- [Assigned task A] Repeat part of the RAG guide word for word, beginning at the words "A large language" and stopping after "memorized during training.".
- [Assigned task B] Carry on the RAG guide from its last sentence.

- [Quoted passage]
= Beginning of Section =

Building Retrieval-Augmented Generation (RAG) Systems on GCP: An Architecture and Debugging Guide · Ismail Ait Bahammou — Portfolio

What RAG is actually solving

A large language model's knowledge is frozen at training time and generic to whatever it was trained on. Ask it about internal documentation, a private codebase, or anything created after its cutoff, and it either says it doesn't know or — worse — generates something plausible-sounding and wrong. Retrieval-Augmented Generation fixes this by inserting a retrieval step before generation: given a user's question, first find the most relevant chunks of your own data, then hand those chunks to the model as context along with the question. The model still does the reasoning and language generation, but it's grounded in real, retrievable text instead of relying purely on what it memorized during training.

The mechanics are conceptually simple — chunk your documents, embed the chunks into vectors, store the vectors in a searchable index, embed the incoming query the same way, and retrieve the nearest chunks by vector similarity — but every one of those five steps has a failure mode that doesn't show up until you're past the prototype stage and dealing with a real document set at real scale. That's the useful part to actually document.

= End of Section =

Saved entries:
= Beginning of Section =

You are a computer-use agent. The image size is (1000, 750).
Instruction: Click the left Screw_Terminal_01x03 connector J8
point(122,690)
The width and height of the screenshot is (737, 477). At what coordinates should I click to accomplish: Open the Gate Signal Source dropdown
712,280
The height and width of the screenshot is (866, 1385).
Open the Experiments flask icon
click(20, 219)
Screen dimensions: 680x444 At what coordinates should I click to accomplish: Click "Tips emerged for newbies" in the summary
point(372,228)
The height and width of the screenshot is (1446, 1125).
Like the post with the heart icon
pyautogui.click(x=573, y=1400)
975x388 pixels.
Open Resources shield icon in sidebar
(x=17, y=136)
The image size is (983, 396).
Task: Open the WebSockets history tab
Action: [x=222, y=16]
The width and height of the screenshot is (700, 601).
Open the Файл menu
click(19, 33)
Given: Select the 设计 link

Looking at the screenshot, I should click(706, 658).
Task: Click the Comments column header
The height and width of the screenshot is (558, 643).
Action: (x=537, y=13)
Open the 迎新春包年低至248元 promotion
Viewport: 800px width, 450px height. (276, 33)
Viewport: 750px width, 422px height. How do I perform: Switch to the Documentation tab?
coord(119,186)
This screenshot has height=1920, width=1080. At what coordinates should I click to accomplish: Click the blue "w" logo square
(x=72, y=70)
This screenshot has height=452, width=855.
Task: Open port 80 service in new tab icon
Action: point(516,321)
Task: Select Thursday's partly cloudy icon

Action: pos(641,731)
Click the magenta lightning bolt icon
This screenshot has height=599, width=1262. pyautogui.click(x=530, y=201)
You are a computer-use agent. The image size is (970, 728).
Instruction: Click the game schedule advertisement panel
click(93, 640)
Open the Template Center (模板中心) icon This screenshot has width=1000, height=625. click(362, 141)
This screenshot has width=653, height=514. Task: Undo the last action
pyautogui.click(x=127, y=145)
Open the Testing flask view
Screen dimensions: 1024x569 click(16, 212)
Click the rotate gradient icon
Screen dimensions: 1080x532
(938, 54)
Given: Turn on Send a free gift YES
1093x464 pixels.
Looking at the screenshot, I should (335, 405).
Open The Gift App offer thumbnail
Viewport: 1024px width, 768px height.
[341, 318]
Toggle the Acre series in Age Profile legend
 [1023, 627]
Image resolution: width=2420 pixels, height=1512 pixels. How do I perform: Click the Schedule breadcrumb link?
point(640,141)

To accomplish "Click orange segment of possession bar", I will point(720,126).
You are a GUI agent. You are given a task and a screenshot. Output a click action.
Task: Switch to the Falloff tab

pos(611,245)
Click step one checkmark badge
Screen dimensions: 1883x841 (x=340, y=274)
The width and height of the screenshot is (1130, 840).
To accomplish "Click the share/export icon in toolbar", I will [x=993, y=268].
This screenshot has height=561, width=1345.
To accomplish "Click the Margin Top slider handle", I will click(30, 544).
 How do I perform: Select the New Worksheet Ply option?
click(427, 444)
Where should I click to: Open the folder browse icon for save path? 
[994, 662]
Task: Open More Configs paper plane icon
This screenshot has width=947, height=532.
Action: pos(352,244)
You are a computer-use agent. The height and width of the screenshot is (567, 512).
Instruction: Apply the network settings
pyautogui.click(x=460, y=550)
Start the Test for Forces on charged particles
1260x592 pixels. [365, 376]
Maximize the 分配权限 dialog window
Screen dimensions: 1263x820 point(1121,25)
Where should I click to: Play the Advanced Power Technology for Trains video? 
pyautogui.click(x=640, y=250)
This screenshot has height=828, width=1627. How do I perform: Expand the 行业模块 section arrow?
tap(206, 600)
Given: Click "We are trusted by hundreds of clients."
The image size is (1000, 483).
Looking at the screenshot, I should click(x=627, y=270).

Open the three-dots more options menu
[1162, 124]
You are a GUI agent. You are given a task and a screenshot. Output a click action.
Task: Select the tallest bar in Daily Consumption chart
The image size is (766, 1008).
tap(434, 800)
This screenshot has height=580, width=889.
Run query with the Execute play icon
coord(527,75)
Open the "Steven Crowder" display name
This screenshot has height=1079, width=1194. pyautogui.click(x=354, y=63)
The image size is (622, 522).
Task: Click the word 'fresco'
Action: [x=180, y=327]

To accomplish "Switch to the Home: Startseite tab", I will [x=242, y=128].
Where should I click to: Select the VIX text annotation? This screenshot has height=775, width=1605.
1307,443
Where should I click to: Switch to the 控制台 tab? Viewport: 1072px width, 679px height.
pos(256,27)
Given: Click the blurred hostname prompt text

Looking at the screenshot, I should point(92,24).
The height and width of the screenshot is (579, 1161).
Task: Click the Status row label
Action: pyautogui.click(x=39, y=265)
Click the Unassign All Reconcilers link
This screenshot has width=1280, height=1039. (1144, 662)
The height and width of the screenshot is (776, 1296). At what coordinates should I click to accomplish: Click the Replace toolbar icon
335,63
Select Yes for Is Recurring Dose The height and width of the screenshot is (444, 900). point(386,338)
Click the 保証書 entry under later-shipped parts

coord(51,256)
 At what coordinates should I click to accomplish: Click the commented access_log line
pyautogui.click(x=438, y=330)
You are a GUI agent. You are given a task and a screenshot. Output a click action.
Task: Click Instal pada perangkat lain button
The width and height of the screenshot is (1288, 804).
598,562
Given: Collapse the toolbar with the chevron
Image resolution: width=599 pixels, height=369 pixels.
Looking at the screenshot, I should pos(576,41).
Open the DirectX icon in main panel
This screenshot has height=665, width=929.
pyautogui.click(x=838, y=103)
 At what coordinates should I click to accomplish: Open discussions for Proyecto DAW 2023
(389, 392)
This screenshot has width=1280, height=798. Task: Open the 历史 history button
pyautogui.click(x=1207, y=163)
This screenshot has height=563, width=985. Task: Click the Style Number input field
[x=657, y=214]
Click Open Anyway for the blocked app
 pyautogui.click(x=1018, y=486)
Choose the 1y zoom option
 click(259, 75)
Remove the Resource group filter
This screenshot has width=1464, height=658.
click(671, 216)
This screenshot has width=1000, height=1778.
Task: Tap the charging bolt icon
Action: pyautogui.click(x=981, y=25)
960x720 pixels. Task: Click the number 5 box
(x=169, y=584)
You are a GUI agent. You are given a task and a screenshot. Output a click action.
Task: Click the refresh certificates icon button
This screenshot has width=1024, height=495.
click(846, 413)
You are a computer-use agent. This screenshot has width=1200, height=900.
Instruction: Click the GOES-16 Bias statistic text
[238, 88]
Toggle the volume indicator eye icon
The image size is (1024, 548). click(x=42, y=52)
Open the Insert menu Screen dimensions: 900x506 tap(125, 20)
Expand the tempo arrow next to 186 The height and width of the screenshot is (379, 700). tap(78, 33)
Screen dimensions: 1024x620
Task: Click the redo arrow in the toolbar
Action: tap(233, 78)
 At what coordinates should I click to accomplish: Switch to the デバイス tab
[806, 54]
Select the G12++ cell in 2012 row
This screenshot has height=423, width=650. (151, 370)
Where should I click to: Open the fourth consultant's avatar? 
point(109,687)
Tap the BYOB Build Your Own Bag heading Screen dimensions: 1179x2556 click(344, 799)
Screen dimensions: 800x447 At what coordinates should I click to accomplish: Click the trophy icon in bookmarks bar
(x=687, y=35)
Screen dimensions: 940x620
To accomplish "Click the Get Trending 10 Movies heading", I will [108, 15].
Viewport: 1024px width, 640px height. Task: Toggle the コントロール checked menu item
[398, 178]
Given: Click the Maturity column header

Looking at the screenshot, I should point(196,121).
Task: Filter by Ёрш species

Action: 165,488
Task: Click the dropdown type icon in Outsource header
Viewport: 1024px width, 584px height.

= End of Section =

- [Result A]
A large language model's knowledge is frozen at training time and generic to whatever it was trained on. Ask it about internal documentation, a private codebase, or anything created after its cutoff, and it either says it doesn't know or — worse — generates something plausible-sounding and wrong. Retrieval-Augmented Generation fixes this by inserting a retrieval step before generation: given a user's question, first find the most relevant chunks of your own data, then hand those chunks to the model as context along with the question. The model still does the reasoning and language generation, but it's grounded in real, retrievable text instead of relying purely on what it memorized during training.

- [Result B]
GCP's RAG surface area: three tools, three levels of abstraction

Google Cloud doesn't offer a single "RAG service" — it offers a spectrum of tools at different abstraction levels, and picking the wrong one for your use case is a common early mistake:

Vertex AI RAG Engine — a managed orchestration layer that handles chunking, embedding, indexing, and retrieval for you, with a corpus abstraction as the core object. It's the middle ground: less setup than building everything yourself, more control than a fully turnkey search product.
Vertex AI Vector Search — the underlying managed vector database (formerly Matching Engine), if you want to own the retrieval pipeline yourself rather than use RAG Engine's managed orchestration. The service was substantially redesigned in early 2026 to consolidate vectors, metadata, and chunk text into a single resource instead of requiring you to separately manage an index, an index endpoint, and an external metadata store.
BigQuery vector search — if your data already lives in BigQuery and you want to keep embeddings alongside your existing tables rather than standing up a separate vector database, BigQuery supports storing embeddings as ARRAY<FLOAT64> columns and querying them with a native vector search function.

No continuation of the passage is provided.